In der orthodoxen Liturgie bekreuzigt man sich jedes Mal, wenn die Trinität erwähnt wird, wenn das Kreuz oder eine Ikone verehrt wird, beim Segen, und bei unzähligen weiteren Gelegenheiten. Man bekreuzigt sich von rechts nach links (Stirn, Brust, rechte Schulter, linke Schulter) umgekehrt wie in der katholischen Kirche. Beim Bekreuzigen werden Daumen, Zeigefinger und Mittelfinger zusammengehalten (drei Finger - Trinität), während Ringfinger und kleiner Finger an der Handfläche (zwei Finger - die zwei Naturen Christi, in die Handfläche - kommen herab zur Erde).

Gebetet wird prinzipiell stehend, auch in den Gottesdiensten wird meistens gestanden.

Besucher in russisch-orthodoxen Kirchen sollten nicht die Hände auf den Rücken legen. Das war die übliche Haltung der KGB-Agenten, die den Gottesdienst überwachten, und gilt bis heute als verletzend.

Ikonen

Ikonen sind nach speziellen Traditionen gemalte Bilder von Christus, Maria und Heiligen.

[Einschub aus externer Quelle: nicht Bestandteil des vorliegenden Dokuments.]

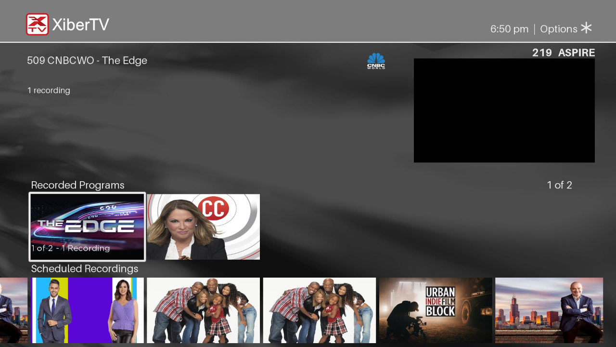This screenshot has width=616, height=347.
Task: Click the ASPIRE channel name text
Action: coord(577,53)
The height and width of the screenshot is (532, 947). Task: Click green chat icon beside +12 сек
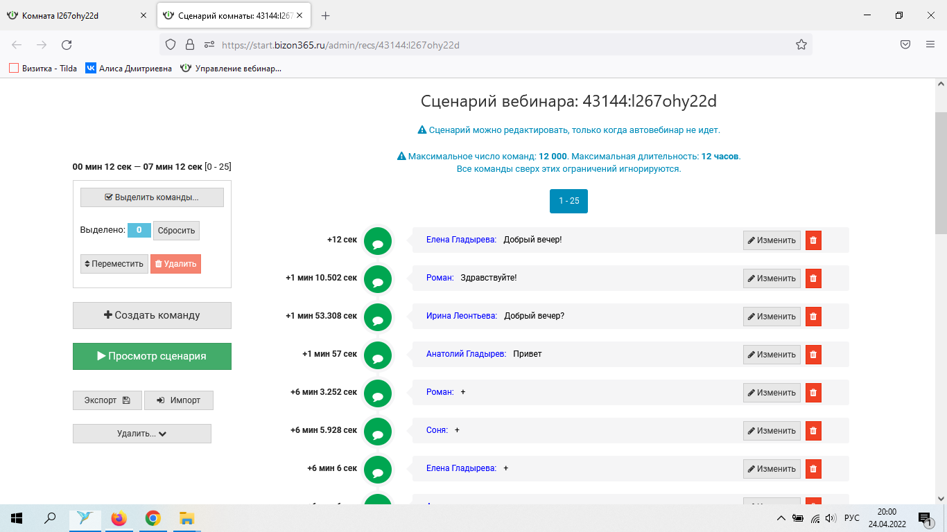pyautogui.click(x=378, y=241)
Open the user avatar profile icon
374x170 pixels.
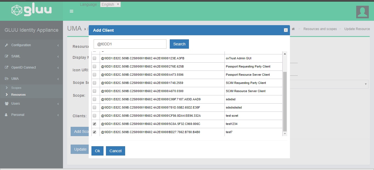pos(362,12)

Die orthodoxe Kirche sieht die lebenden Christen und die verstorbenen Christen, insbesondere die Heiligen, als eine einzige spirituelle Gemeinschaft, insbesondere bei der Anbetung Gottes. Ikonen sind für die orthodoxe Kirche Fenster in die geistliche Welt - daher auch der meistens goldene Hintergrund.

In der orthodoxen Kirche gibt es die Ikonostase eine mit Ikonen geschmückte Wand mit drei Türen zwischen Gläubigen und Altar. In der Mitte hängt (vom Betrachter aus) rechts eine Christus-Ikone, links eine Ikone der Gottesmutter mit Kind, dazwischen ist die königliche Türe, durch die der Priester in der Eucharistie den König der Ehren zur Gemeinde bringt

Ikonen werden verehrt, indem man sich vor ihnen bekreuzigt und sie küsst.

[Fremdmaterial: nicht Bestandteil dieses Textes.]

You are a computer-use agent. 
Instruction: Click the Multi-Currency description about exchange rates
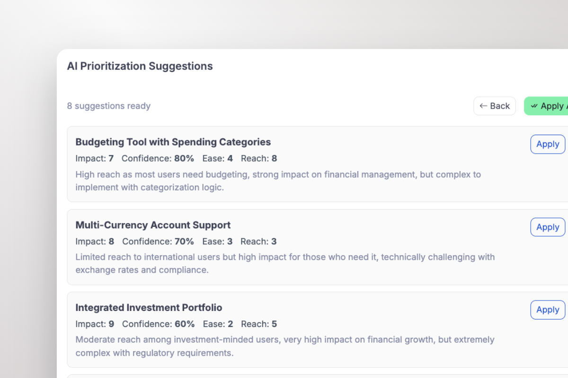pyautogui.click(x=285, y=264)
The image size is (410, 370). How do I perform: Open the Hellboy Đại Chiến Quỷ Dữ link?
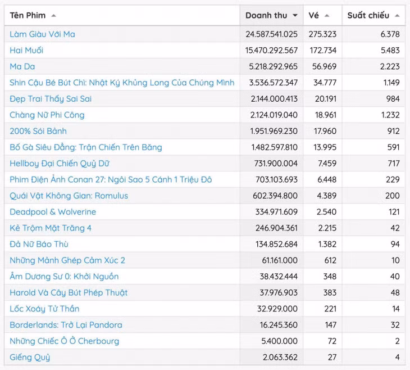tap(60, 164)
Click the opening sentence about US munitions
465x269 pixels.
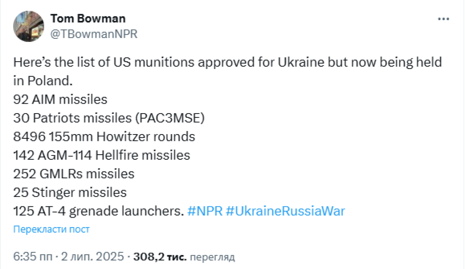click(x=227, y=62)
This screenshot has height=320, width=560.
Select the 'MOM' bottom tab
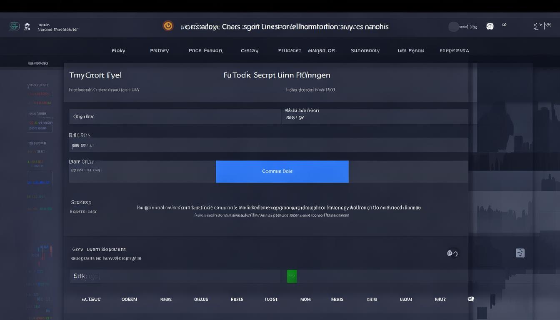[x=305, y=299]

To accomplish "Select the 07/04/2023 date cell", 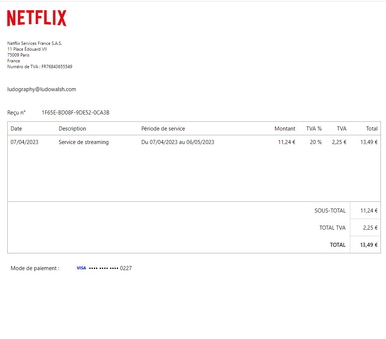I will (x=24, y=142).
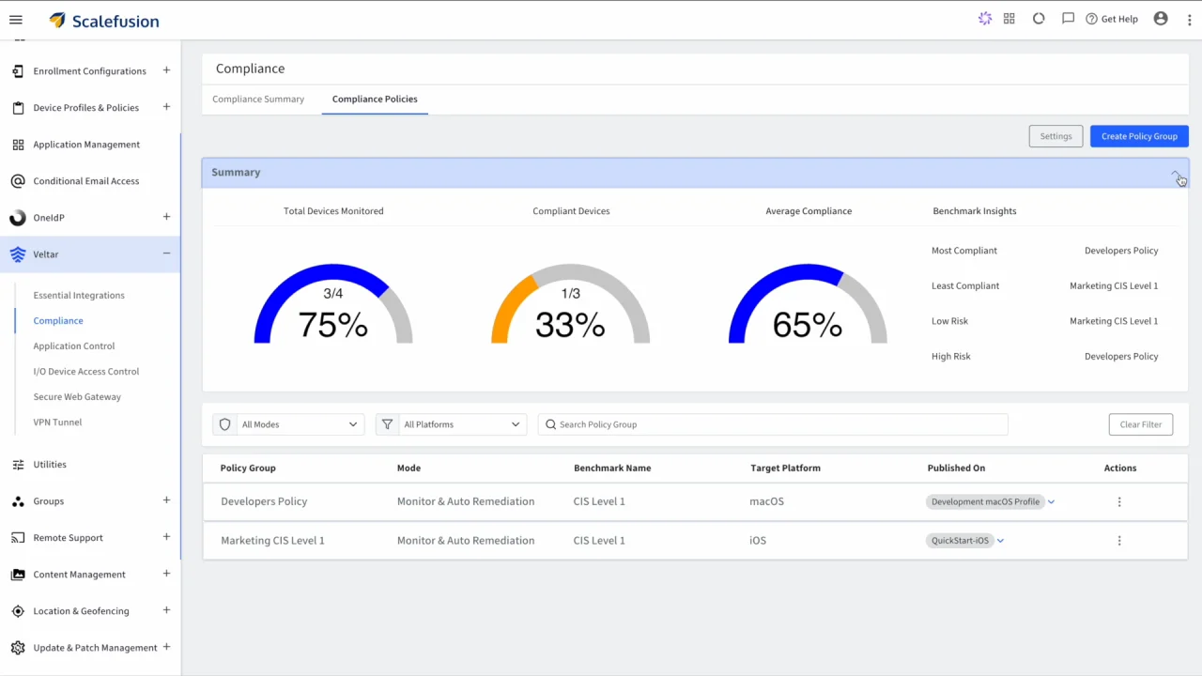Select Application Control in sidebar
The image size is (1202, 676).
pyautogui.click(x=74, y=346)
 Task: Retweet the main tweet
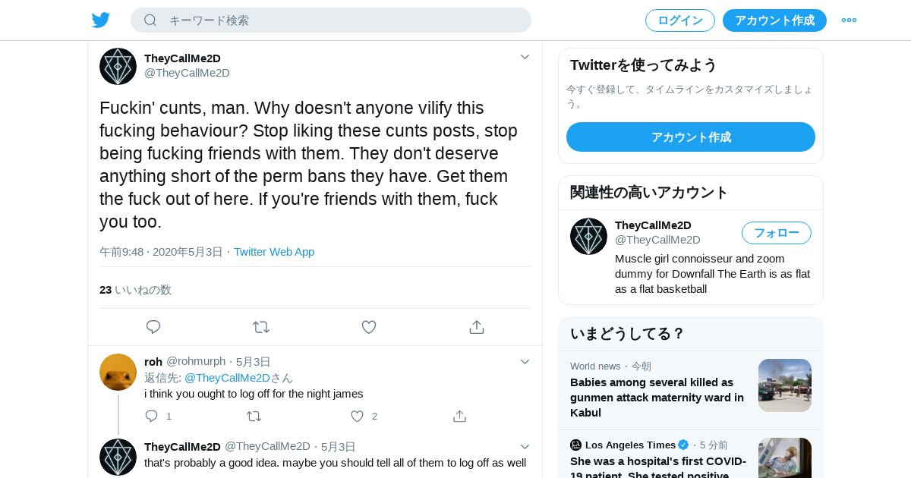[261, 327]
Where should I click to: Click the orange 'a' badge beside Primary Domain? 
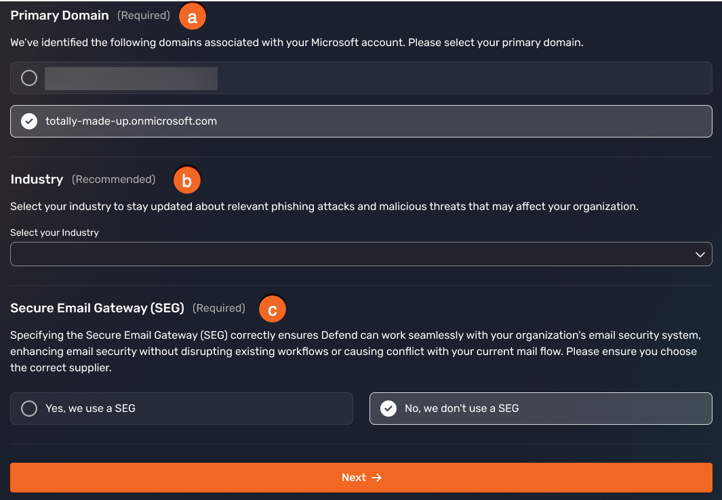pyautogui.click(x=193, y=16)
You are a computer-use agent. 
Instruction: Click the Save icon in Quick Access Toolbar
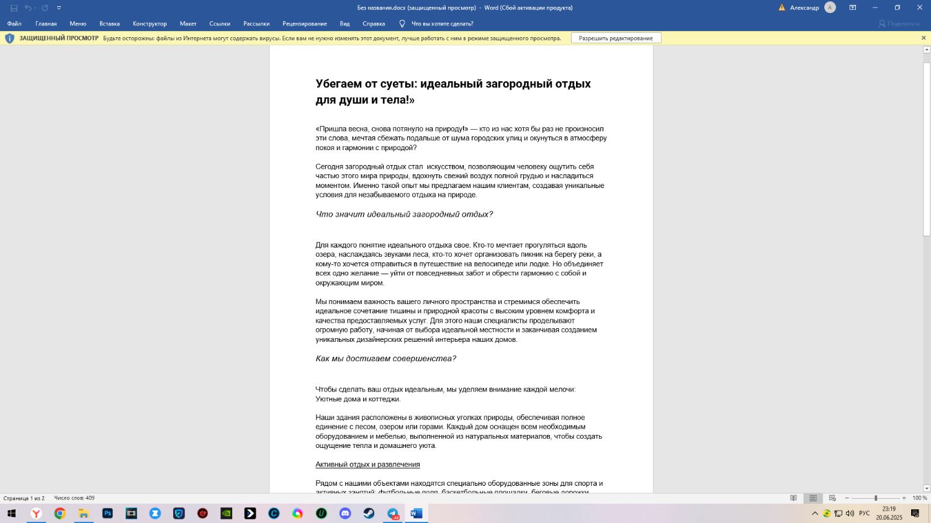click(14, 8)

Die meisten Orthodoxen haben auch private Ikonen zu Hause.


"Nichtkanonische" orthodoxe Kirchen und Sondergemeinschaften

Von den ihrem eigenen Selbstverständnis nach kanonischen orthodoxen (Groß- oder Haupt-)kirchen haben sich zu verschiedenen Zeiten Kirchen und Gruppen abgespalten. Diese betrachten sich als authentische Fortsetzerinnen bestimmter Traditionslinien. Dazu gehört:

1.)Die sich seit dem 17. Jahrhundert entwickelnden Altorthodoxen (Altritualisten, Altgläubige) die heute durch zwei Kirchenfamilien mit bischöflich-priesterlicher Struktur, sowie vielen Gemeinschaften und Gemeinden und der sogenannten "Prieserlosen" vertreten sind.

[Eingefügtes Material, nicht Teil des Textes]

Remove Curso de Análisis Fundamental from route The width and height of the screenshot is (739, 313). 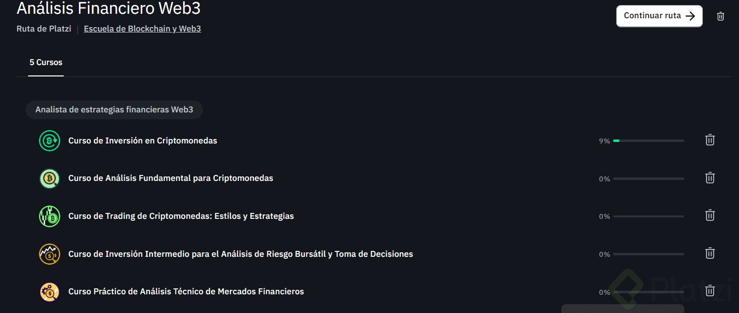point(709,178)
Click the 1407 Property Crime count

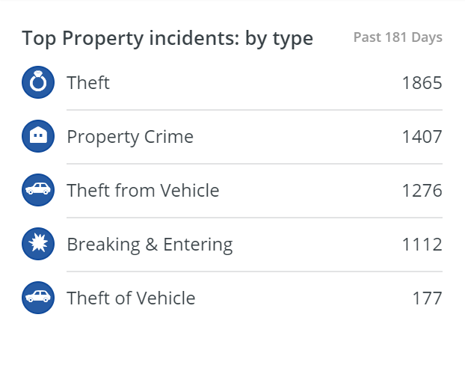422,137
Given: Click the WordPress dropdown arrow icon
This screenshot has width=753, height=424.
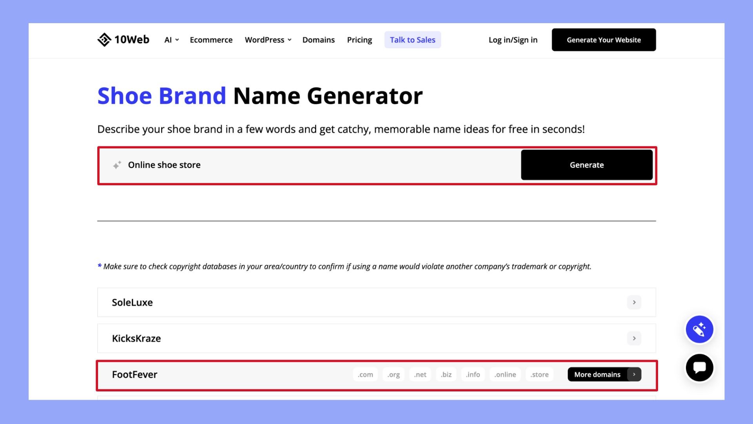Looking at the screenshot, I should tap(289, 40).
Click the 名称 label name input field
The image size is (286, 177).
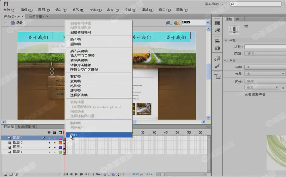click(265, 47)
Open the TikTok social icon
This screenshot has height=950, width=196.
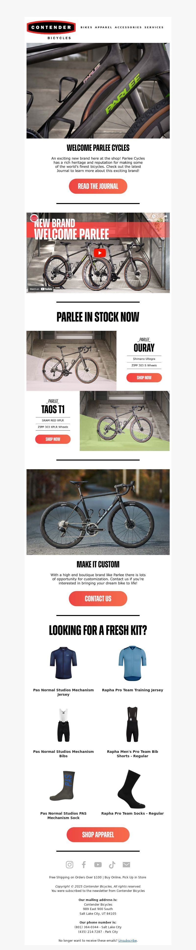(x=112, y=864)
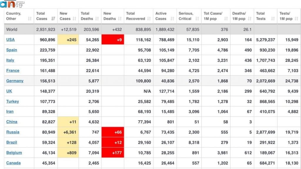Viewport: 301px width, 169px height.
Task: Follow the Germany country link
Action: [15, 81]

2.) Die Gruppe der Exil- oder Auslandskirchen, die sich im 20. Jahrhundert von den Großkirchen der ehemaligen sozialistischen Länder lossagten. Ihnen nahestehend waren die sogenannten Katakomben- oder Untergrundkirchen (Wahre Orthodoxe), die als illegalle Kleingruppen im sozialistischen Osteuropa überlebt haben.

3.) Die von den übrigen Kirchen nicht anerkannten (nationalen) autokephalen Kirchen wie die Ukrainische, die Makedonische und die (vor allem in Amerika verbreitete) Belarussische. Zahlreiche Gläubige in Osteuropa fühlen sich auch mit der Ukrainischen Orthodoxe Kirche (Kiever Patriarchat) verbunden (sie ist von der oben genannten autokephalen Kirche zu unterscheiden). Eine besondere Gruppe stellen die in den letzten zwei Jahrzehnten entstandenen Orthodoxen Gegenkirchen in Südosteuropa dar.

4.) Schließlich sind noch traditionalstische Gruppierungen, wie Altkalendarier und modernistische Strömungen wie die Lebende Kirche im Sowjetrussland der 20er Jahre zu nennen.